Anche i giocatori sono convinti di poter scrivere una pagina importante della storia granata?
«Sì lo sanno bene, sono stati presi per questo motivo. È arrivato il momento che alcuni giocatori importanti ci diano le risposte che ci aspettiamo. Nel nostro futuro o c'è la Serie B oppure non sappiamo cosa potrà capitare».

I "big" granata ora devono dare un segnale importante...
«Certamente. Credo che dobbiamo essere tutti riconoscenti a Mike e Alicia per quello che ci hanno dato quest'anno e per il clima familiare che hanno voluto instaurare come confermato anche dall'ultima grigliata. Se ci saranno squadre più brave della nostra lo accetteremo, però non possiamo esimerci dal provare ad essere protagonisti».

Riuscirete a giocare con due centrali di ruolo domani?
«Ne abbiamo recuperati tre. Rozzio e Crocchianti stanno bene, Bastrini non andrebbe forzato anche se ha ripreso ad allenarsi. Poi ci sono tutte le alternative possibili negli altri ruoli con giocatori motivati pronti ad entrare dalla panchina. Tanti giocatori non sono al top, Rocco e Zaccariello su tutti, però ci accontentiamo».

Quale Bassano si aspetta di vedere?
«Credo che i giallorossi vorranno fare una gara sulla falsariga di quella giocata contro di noi qualche settimana fa. Nel primo tempo ci avevano messi in difficoltà però nella ripresa non erano mancate le occasione come il rigore solare non fischiato ad Altinier e il gol sfiorato da Carlini. Dovremo essere bravi a dimostrare di meritare il passaggio del turno e giocare con molta attenzione perché il Bassano può fare male in qualsiasi momento».

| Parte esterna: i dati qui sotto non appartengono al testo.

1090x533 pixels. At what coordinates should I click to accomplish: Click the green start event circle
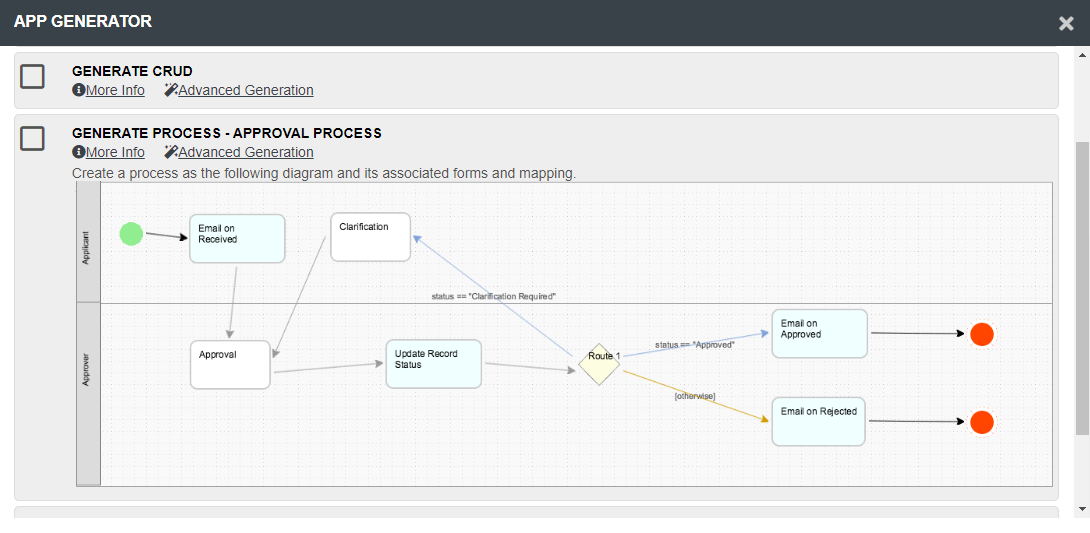pos(131,234)
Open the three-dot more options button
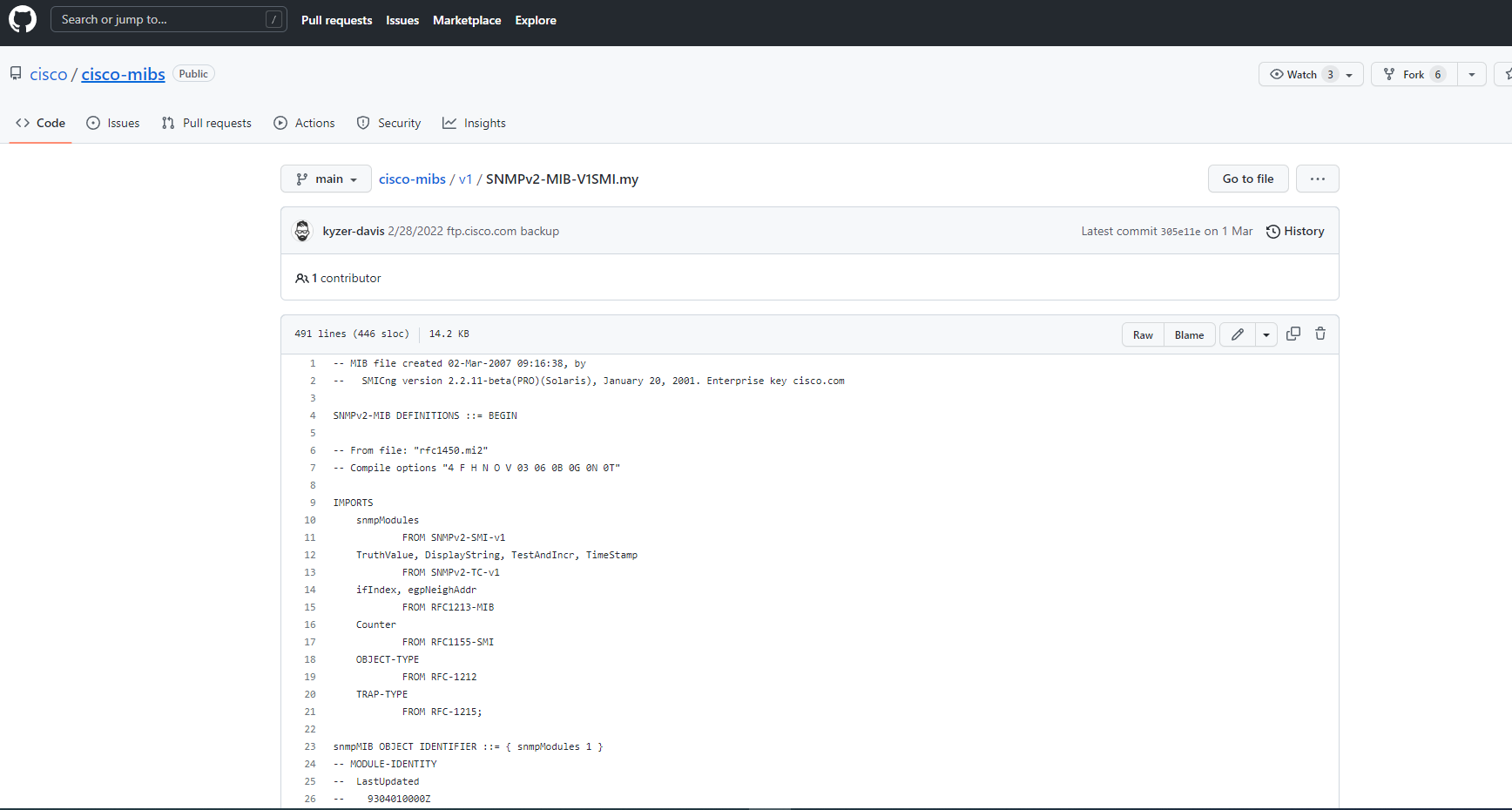 [x=1317, y=179]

Le recenti dichiarazioni del presidente Rosso potranno spostare qualche equilibrio?
«Non saprei, credo che alla fine scendano in campo solo i giocatori e non le dichiarazioni dei dirigenti. Il giallorossi verrano qui per vincere ed entrare a fare parte dell'elite della Serie C».

Che risposta si aspetta da parte del pubblico?
«So bene che la delusione di avere chiuso il campionato al quarto posto può avere portato un clima di incertezza però so anche che lo sportivo reggiano sarà presente e ci aiuterà. Dire che i tifosi sono il dodicesimo uomo in campo può sembrare una frase fatta ma è la verità: abbiamo bisogno del nostro pubblico e i miei ragazzi dovranno giocare per loro perché anche nei momenti brutti ci hanno sempre sorretti».